WHAT TO WORK ON: Your answer is a copy of every line in the records where "Open" appears.

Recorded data
++++++++++
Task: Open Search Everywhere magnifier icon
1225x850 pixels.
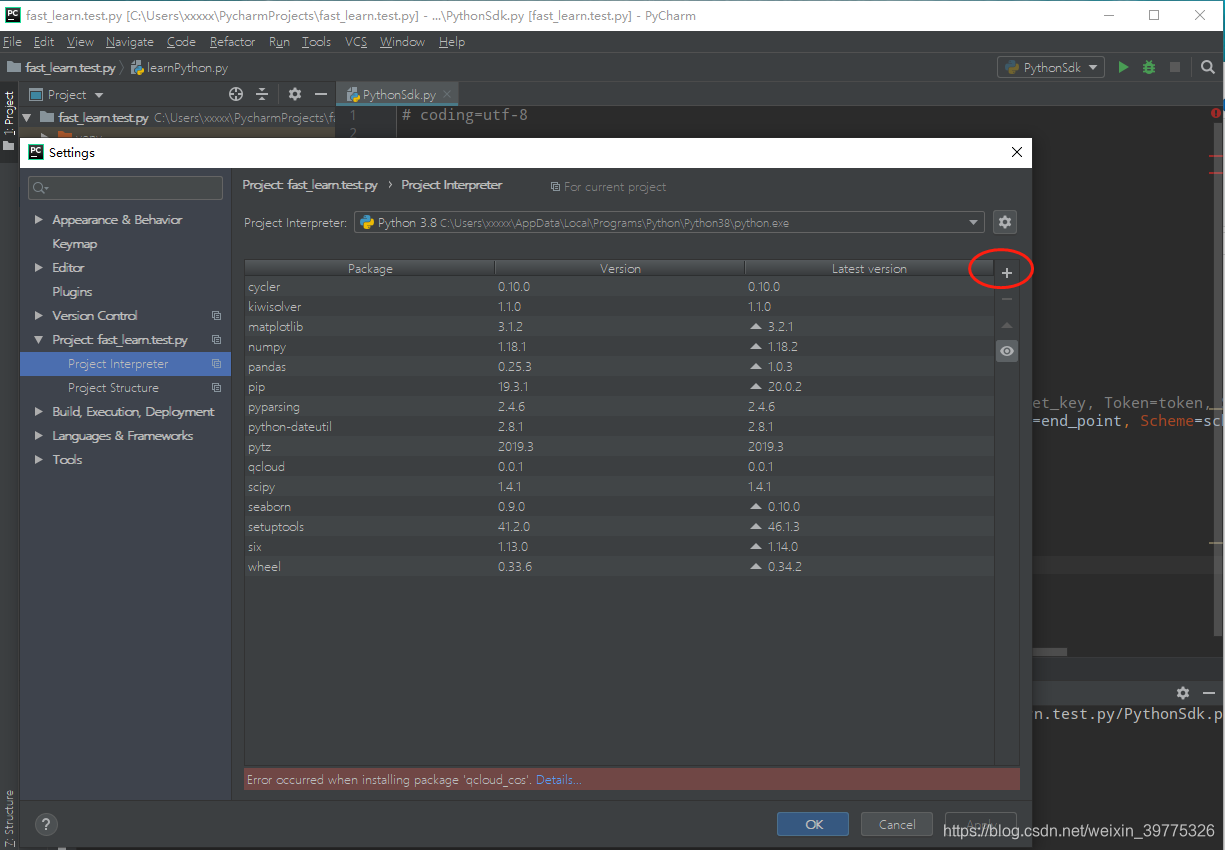Action: (x=1208, y=67)
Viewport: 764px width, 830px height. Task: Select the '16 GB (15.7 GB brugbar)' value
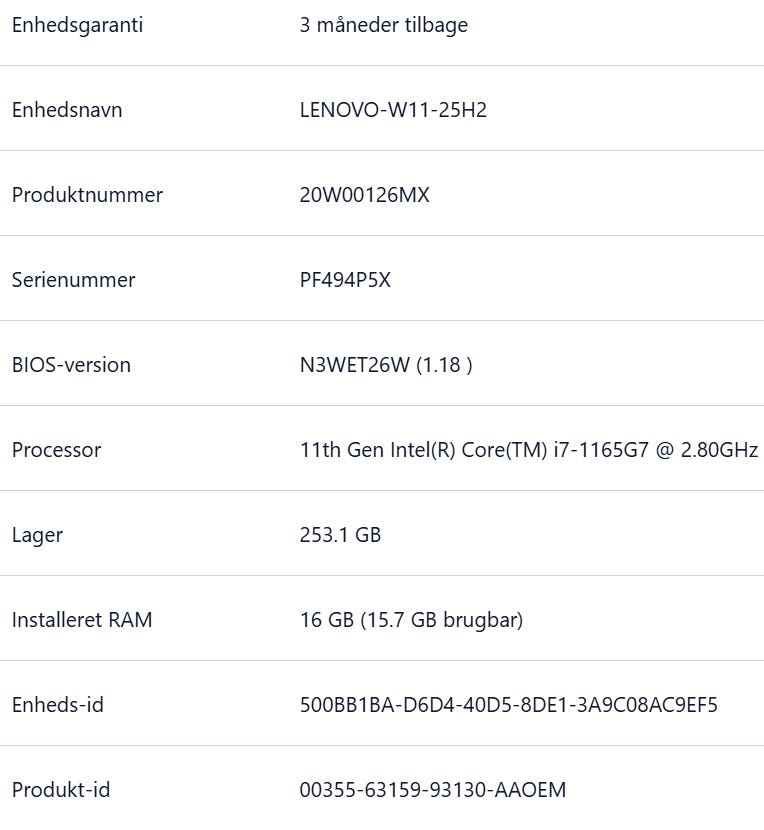click(411, 620)
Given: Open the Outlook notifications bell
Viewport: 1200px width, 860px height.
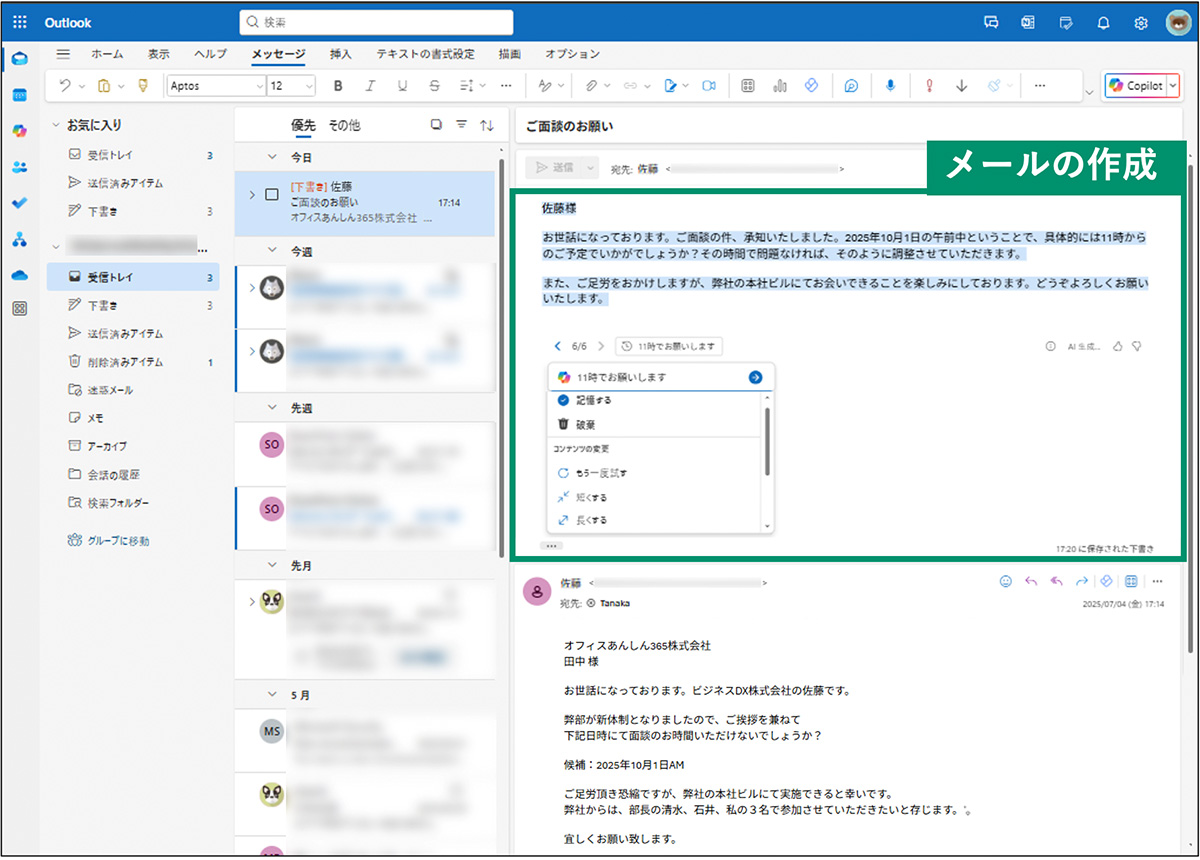Looking at the screenshot, I should [1103, 22].
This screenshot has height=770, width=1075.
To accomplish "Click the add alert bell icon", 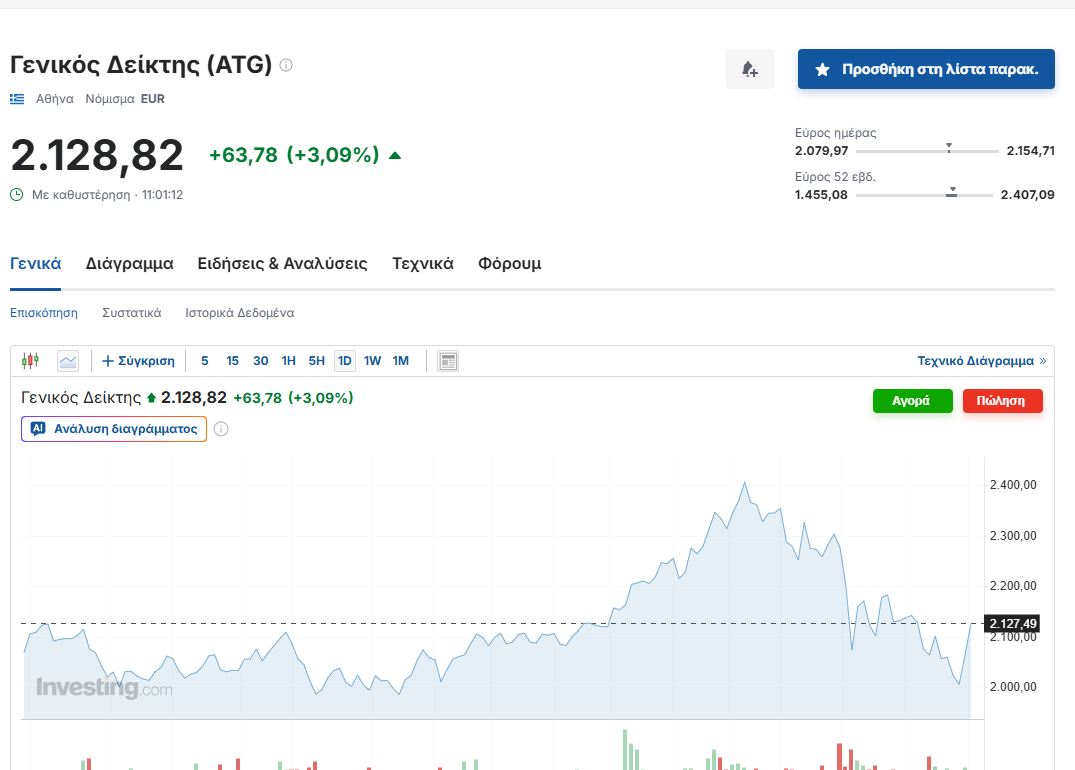I will pos(749,69).
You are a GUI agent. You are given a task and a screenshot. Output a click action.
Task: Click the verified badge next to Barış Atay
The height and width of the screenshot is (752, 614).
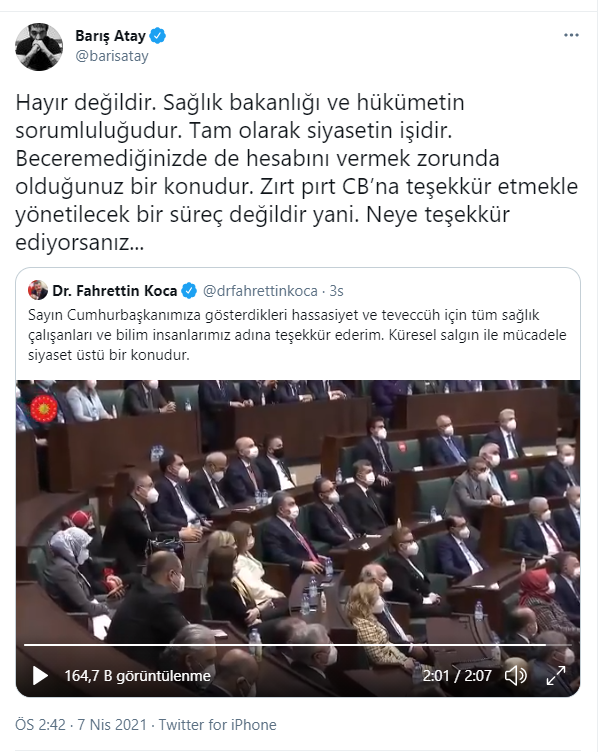(158, 36)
++++++++++
ANSWER SPACE:
Task: Open Search Everywhere magnifier icon
Given: Open the Outlook notifications bell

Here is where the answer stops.